Following the investigation, the magistrate may send the accused for trial, but they will not try the case themselves if and when it comes to court.

Ms Toscan du Plantier's husband and family filed a complaint in France in January 1997, within weeks of her death.

A formal investigation began in Paris in 2001, after James Hamilton, then Director of Public Prosecutions in Ireland, indicated to French authorities that there was not sufficient evidence in the case to pursue a prosecution against Mr Bailey in Ireland.

Scene in Cork
Sophie Toscan du Plantier's body was found near her holiday home in Schull, Co Cork, in 1996

As part of the French inquiry, the garda file on the case was handed over to investigators in Paris, who subsequently visited Ireland to examine evidence and speak to witnesses.

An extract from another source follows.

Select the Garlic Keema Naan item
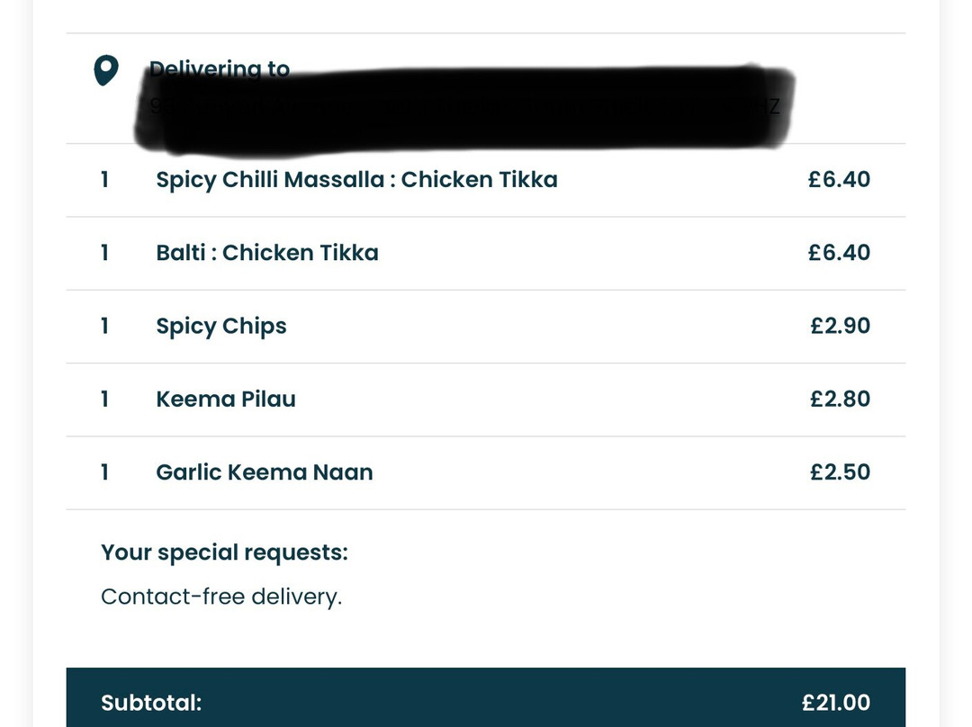This screenshot has height=727, width=972. (264, 472)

Ms Toscan du Plantier's remains were also exhumed for another post-mortem examination in 2008.

The investigating magistrate issued an arrest warrant for Mr Bailey in 2010, but his extradition was ultimately rejected by the Irish Supreme Court.

A second attempt was made after he was indicted by French authorities in July 2016. But that, too, was rejected by the Irish courts.

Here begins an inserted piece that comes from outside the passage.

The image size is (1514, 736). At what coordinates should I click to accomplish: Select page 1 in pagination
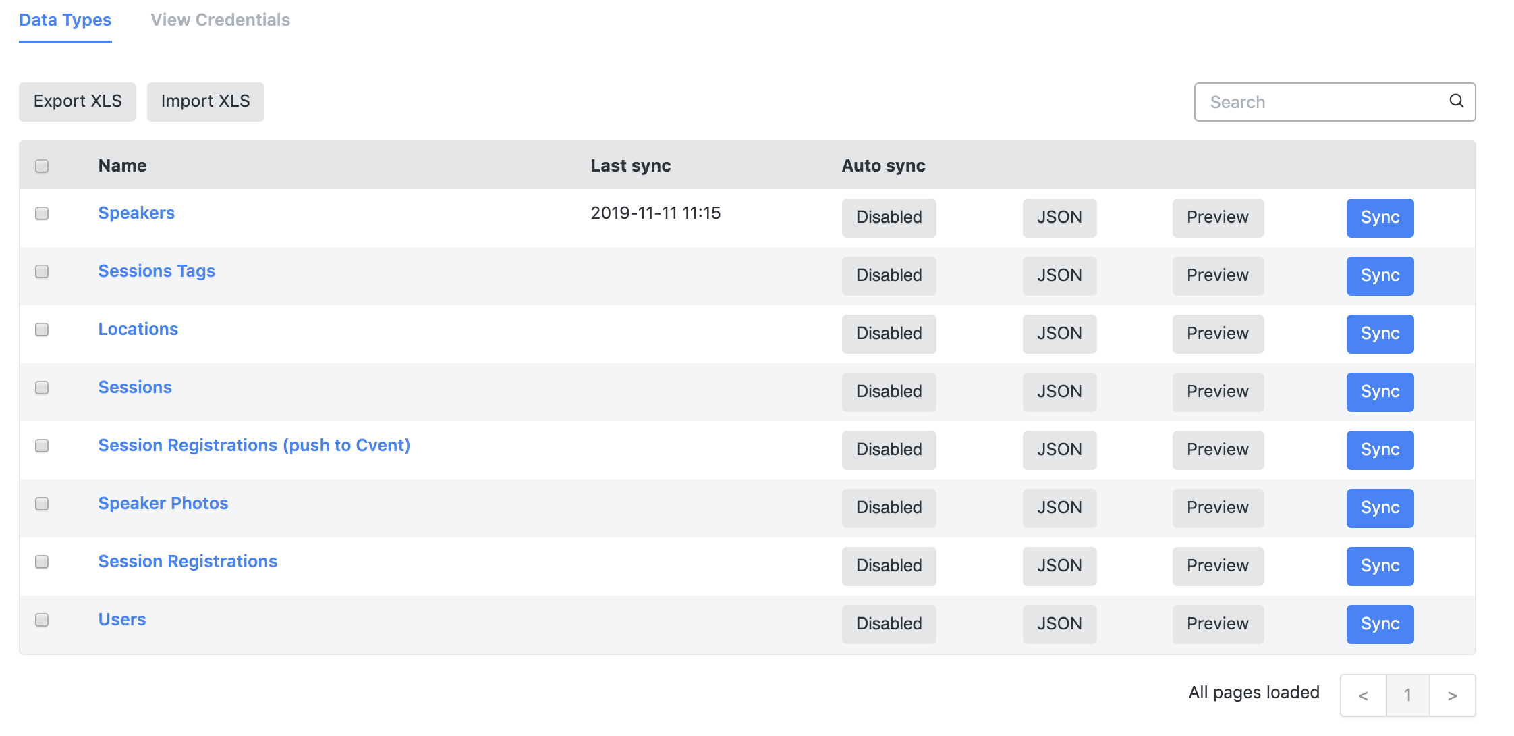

Last year, Mr Bailey unsuccessfully tried to appeal the charges against him in Paris and was sent forward for trial.

Under the French penal code, those convicted of murder face a maximum prison sentence of 30 years.

If convicted in Paris, French authorities will issue a third arrest warrant for Ian Bailey and again seek his extradition. He cannot appeal the verdict that is delivered this week.

If extradited to France, Mr Bailey will be tried again in Paris - in his presence - before six jurors and three magistrates.

Witness from Ireland due before magistrates tomorrow

The trial heard that only one of the witnesses called to give evidence from Ireland is expected to appear in court during the trial - Amanda Reid is due to appear before magistrates tomorrow.

Her son Malachi gave a statement to gardaí about a conversation he said he had had with the accused in February 1997. He was 14 years old at the time.

Presiding judge Aline has been outlining the case against Mr Bailey, before witness testimonies are read to the court.

She began by describing some of the details surrounding the discovery of the body of Ms Toscan du Plantier.

The 39-year-old television producer was found dead by a neighbour on a laneway near her holiday home near Schull shortly after 10am on 23 December 1996.

A GP carried out an examination at the scene, but a post-mortem examination did not take place until the following day, Christmas Eve.

The victim had serious head wounds, and injuries to her hands, arms, and shoulders.

A concrete block and a large flat blood-stained stone were found near her body. Ms Toscan du Plantier was wearing a T-shirt, pyjama bottoms and outdoor boots.